One of my favourite places in South Wales is the beautiful Dunraven Bay, often called Southerndown after the name of the village where it’s situated, near Bridgend.
I love the dramatic rocky coastline of the Heritage Coast and the beautiful sand which magically appears beyond the pebbles when the tide is out. Before we had kids, Cardiff Daddy and I would head there to the beach and walk along the cliffs and the walled gardens too.
It’s a place we now love visiting as a family, but don’t seem to get to as often as we should. So on a beautiful sunny day last week, I decided to pack up the car and head there with the kids for a day at the seaside.
In my mind, we would be building sandcastles, splashing in the sea and generally soaking up the sun. Well, as much as you can when you are slathered in factor 50.
However, when we got to Southerndown, the cloudy skies were hiding the sun, the wind had picked up and there were even a few spots of rain!

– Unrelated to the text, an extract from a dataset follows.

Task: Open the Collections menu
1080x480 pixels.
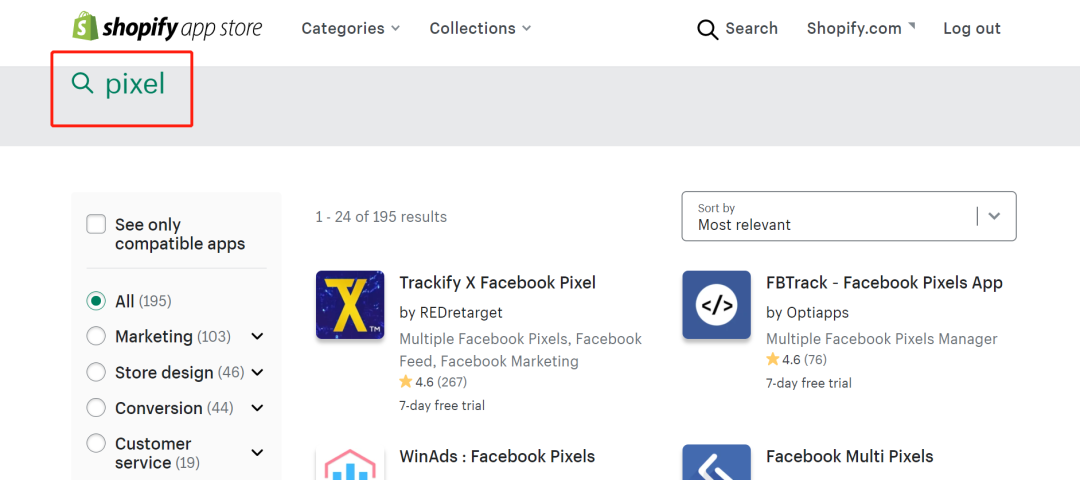Action: point(480,28)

It might not have been the sunny beach day we’d had in mind, but having driven 40 minutes from North Cardiff (where I later found out the sun had been shining all day), and paid £4 for parking, we were going to make the most of this beautiful place.
One advantage of the weather not being great was that we didn’t have to share the beach with many other people. My children – 6.5-year-old Little Miss E, Little Man O who is nearly 5, and 2¼ year old Toddler Boy I – had great fun running around the beach, splashing in the rock pools and climbing over the pebble boulders.
The sea was quite far out so the beach streams and pools which had formed around some of the rocks were a great alternative for splashing about in. At one point, the three of them were running around a pool in circles for about five minutes, pretending to be pirates searching for treasure.
It was too cold for the swimming costumes we’d ambitiously brought with us (wet suits would have been a much better idea) and while my eldest two were a little more sensible with their paddling and splashing, Toddler has no fear or worries about getting wet. It wasn’t long before he was jumping in fully clothed, with his shorts and t-shirt getting soaked in the process.
We stayed on the beach for around two hours, running around and exploring. But then the rain started to lash it down so we took that as our cue to leave and had a mad dash to the car.
Luckily, there had been space for us to park in the smaller car park right by the sea front, rather than the bigger one up on the hill, which involves a short walk down to the beach. The beach towels came in handy to dry ourselves off.
Dunraven Bay is a gorgeous place to visit with children. It’s more rustic and rugged than the likes of tourist favourites Barry Island and Porthcawl. But that’s why I love it. There are toilets and a small kiosk serving ice creams and drinks, which is always handy when you have children, but that’s about it. The jetty means it is accessible for buggies and wheelchairs – although do check tide times if you want to see the sand, because when the tide is up you’re left with pebbles and rocks. Also be wary you don’t get cut off by the incoming tide and note the warning signs of falling rocks and don’t stray too close to the cliffs.
We used the postcode CF32 0RP to get there.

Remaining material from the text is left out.